The moduli spaces of weighted $n$-pointed stable curves of genus $g$ together with reduction and forgetful morphisms were introduced by Hassett in [4]. Following his construction we introduce in [3] the category among such genus zero curves, which we call Hassett category. Losev and Manin introduced in [5] the spaces which parametrize the stable curves of genus $g$ endowed with smooth painted by black and white points. Manin proved in [6] that this space can be realized as a Hassett space with suitable weighted points. Analogously, we introduce the Losev-Manin category determined by the these genus zero curves.

The space $\overline{\mathcal{M}}_{0,n}$ is the well-known GKDM compactification of the moduli space of genus zero $n$-pointed curves. It is proved by Kapranov that $\overline{\mathcal{M}}_{0,n}$ can be identified with the Chow quotient of the complex Grassmann manifold $G_{n,2}$ by the action of the algebraic torus. In the paper [2] Buchstaber and Terzi\'c introduced the notion of the universal space of parameters $\mathcal{F}_{n}$ for the canonical compact torus action $T^n$ on $G_{n,2}$, which is a compactification of the space of parameters of the main stratum. For the description of the outgrows in this compactification we used the structure ingredients of the orbit space $G_{n,2}/T^n$ and proved that $\mathcal{F}_{n}$ can be identified with $\overline{\mathcal{M}}_{0,n}$, providing the description of $\overline{\mathcal{M}}_{0,n}$ in terms of the equivariant topology of $G_{n,2}$.

In this talk we show that the Hassett category as well as the Losev-Manin category can be modeled in terms of the ingredients of the topological model $(U_n, p_n)$ constructed by Buchstaber and Terzi\'c [1] for the description of the orbit space $G_{n,2}/T^n$, where $U_n = \Delta_{n,2}\times \mathcal{F}_{n}$ for the hypersimplex $\Delta_{n,2}$ and a smooth compact manifold $\mathcal{F}_{n}$ and $p_n : U_n \to G_{n,2}/T^n$ is a continuous surjection.

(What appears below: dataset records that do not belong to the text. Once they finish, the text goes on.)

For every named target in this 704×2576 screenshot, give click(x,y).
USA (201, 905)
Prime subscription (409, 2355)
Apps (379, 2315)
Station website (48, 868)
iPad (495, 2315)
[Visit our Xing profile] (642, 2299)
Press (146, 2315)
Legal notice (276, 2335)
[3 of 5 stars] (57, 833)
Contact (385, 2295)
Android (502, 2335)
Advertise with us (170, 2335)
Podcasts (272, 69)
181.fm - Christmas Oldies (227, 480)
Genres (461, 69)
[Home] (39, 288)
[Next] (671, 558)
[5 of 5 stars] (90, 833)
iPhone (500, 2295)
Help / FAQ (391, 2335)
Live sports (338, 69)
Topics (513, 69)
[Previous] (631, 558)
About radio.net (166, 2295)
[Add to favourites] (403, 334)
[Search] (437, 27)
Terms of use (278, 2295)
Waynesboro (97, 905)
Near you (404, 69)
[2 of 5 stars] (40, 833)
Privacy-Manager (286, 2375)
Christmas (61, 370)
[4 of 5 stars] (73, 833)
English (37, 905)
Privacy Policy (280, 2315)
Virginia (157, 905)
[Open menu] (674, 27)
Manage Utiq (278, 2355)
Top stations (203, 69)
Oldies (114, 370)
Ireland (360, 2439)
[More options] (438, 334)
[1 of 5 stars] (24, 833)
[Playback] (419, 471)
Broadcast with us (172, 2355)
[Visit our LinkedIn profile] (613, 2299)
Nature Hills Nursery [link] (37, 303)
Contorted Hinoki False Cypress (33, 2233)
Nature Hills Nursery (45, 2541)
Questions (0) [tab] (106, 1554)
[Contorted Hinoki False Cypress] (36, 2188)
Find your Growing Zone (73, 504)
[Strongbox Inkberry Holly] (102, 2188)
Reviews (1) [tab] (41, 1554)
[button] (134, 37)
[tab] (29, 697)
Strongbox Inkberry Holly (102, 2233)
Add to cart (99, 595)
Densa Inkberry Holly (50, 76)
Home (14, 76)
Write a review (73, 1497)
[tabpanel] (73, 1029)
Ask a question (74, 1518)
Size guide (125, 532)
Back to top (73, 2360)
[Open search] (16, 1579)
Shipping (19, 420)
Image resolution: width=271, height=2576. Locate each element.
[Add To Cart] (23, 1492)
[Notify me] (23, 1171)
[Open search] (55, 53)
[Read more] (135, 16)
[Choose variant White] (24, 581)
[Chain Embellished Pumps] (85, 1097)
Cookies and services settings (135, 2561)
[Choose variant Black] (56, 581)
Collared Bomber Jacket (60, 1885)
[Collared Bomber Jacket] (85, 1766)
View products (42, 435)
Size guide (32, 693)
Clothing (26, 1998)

The talk is based on the joint work with Victor M. Buchstaber.

[1] Victor M.~Buchtaber, Svjetlana Terzi\'c, {\em Resolution of Singularities of the Orbit Spaces $G_{n,2}/T^n$}, Trudy Mat. Inst. Steklova, {\bf 317} (2022), 27--63.

[2] Victor M.~Buchstaber, Svjetlana Terzi\'c, {\em The orbit spaces $G_{n,2}/T^n$ and the Chow quotients $G_{n,2}/\!/\! (\mathbb{C}^{\ast})^{n}$} of the Grassmann manifolds $G_{n,2}$, Mat.~Sbornik, {\bf 214}, Iss.~12, (2023), 46--75.

[3] Victor M.~Buchtaber, Svjetlana Terzi\'c, {\em Moduli spaces of weighted pointed stable curves and toric topology of Grassmann manifolds}, preprint, 2024.

[4] Brendan Hassett, {\em Moduli spaces of weighted pointed stable curves}, Advan.~in Math.~{\bf 173}, Iss.~2, (2003), 316--352.

[5] Andrey Losev, Yuri Manin, {\em New moduli spaces of pointed curves and pencils of flat connections}, Michigan Journ.~of Math., {\bf 48} (Fulton’s Festschrift) (2000), 443--472.

[6] Yuri Manin, {\em Moduli stacks $\overline{L}_{g,S}$}, Mosc.~Math.~ Journal, {\bf 4}, Iss.~1, (2004), 181--198.